# Record extracts
-- Start --

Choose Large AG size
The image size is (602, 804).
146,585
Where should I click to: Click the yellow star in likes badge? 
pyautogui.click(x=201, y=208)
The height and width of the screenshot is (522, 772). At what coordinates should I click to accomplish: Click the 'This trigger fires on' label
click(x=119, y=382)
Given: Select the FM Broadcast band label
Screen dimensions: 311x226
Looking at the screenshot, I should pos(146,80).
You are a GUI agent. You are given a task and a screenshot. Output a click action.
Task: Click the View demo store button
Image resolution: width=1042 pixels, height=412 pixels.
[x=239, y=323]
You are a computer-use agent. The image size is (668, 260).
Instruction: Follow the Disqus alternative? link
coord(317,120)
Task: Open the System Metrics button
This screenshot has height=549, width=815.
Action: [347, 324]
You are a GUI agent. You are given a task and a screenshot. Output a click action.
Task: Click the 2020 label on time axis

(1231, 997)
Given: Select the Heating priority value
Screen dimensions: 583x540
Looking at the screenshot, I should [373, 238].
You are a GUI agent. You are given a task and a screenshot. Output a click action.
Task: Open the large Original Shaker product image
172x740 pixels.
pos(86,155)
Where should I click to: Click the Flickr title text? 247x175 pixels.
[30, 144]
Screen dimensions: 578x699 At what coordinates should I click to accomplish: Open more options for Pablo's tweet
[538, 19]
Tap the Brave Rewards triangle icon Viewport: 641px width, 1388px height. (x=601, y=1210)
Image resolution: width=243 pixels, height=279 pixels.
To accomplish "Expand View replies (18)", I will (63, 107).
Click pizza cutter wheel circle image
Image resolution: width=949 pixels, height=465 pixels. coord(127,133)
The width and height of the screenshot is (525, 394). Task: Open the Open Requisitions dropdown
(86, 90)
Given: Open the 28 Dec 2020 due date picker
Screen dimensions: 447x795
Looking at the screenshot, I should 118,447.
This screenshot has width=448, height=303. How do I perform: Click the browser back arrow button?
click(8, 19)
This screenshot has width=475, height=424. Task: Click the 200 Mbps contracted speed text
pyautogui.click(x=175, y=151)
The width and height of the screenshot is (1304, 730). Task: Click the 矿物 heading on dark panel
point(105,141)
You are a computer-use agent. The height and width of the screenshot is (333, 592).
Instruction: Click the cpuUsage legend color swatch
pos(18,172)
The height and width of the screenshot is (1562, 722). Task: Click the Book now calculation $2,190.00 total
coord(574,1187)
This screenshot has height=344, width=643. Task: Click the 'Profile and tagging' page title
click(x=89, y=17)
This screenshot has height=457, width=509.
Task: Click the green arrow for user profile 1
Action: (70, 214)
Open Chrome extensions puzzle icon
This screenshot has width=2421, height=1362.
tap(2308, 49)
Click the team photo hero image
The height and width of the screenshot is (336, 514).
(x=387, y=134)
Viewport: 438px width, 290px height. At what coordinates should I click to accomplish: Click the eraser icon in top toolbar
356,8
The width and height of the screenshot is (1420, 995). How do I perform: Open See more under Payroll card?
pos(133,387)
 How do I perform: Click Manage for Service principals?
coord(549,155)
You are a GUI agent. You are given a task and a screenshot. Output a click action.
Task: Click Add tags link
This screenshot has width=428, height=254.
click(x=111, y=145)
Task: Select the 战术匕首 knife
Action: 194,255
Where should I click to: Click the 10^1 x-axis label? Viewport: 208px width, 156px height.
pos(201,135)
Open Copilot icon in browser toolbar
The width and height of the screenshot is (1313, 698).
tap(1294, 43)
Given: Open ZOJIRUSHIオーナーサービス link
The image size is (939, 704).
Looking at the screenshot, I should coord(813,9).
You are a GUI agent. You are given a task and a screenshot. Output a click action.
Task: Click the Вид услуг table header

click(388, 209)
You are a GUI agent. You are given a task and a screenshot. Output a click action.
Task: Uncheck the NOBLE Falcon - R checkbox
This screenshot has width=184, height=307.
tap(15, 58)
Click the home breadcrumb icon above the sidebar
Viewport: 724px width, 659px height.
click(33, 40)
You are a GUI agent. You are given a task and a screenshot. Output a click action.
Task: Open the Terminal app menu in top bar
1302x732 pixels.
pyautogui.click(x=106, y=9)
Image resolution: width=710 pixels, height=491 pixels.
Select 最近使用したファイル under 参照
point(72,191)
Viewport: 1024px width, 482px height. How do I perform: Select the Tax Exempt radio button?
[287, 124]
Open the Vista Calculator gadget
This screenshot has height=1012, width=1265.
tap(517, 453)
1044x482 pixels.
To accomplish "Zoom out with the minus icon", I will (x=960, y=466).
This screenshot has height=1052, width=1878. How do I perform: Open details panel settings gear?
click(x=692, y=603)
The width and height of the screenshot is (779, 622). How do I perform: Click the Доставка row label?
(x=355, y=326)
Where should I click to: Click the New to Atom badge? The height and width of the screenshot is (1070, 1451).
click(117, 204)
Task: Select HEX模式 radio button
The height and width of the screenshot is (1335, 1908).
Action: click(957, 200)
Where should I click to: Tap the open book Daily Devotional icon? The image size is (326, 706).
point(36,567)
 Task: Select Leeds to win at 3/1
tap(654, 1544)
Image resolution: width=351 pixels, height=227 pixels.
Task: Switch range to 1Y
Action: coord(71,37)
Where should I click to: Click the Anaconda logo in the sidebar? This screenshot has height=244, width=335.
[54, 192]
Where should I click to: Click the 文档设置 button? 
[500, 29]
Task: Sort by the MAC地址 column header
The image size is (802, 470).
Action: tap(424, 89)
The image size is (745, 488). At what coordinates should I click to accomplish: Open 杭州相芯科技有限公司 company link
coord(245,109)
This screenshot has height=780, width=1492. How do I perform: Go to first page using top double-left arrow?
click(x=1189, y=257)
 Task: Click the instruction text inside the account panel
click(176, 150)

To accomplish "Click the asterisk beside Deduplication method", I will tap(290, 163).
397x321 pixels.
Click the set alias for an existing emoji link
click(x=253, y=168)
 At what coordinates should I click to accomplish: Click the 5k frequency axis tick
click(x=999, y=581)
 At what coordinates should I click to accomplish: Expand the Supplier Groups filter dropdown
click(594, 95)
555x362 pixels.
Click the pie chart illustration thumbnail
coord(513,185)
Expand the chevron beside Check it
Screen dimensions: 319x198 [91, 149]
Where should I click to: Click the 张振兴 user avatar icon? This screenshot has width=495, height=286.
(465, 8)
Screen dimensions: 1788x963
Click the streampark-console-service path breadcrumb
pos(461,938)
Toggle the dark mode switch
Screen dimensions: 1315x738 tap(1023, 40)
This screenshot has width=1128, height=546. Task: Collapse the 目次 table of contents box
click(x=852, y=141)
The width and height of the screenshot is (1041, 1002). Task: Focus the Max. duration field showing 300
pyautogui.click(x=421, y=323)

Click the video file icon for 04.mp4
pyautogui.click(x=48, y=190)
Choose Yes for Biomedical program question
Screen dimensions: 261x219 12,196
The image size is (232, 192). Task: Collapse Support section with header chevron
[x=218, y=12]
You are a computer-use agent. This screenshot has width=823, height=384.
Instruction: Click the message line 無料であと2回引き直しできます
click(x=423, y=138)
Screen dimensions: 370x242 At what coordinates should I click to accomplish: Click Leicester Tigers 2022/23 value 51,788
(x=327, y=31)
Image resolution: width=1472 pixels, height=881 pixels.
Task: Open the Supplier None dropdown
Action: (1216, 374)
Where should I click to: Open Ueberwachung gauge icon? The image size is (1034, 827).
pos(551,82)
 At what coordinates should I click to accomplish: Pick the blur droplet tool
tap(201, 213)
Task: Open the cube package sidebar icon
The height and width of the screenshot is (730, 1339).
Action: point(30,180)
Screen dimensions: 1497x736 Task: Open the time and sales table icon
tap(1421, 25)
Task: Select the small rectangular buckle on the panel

-- End --

# Exercise description
From the listing above, gather every line that contains the word "button" and copy each one.

# Exercise result
Task: Click the View demo store button
Task: Open the System Metrics button
This screenshot has width=448, height=303. How do I perform: Click the browser back arrow button?
Viewport: 1024px width, 482px height. How do I perform: Select the Tax Exempt radio button?
Task: Select HEX模式 radio button
Where should I click to: Click the 文档设置 button? 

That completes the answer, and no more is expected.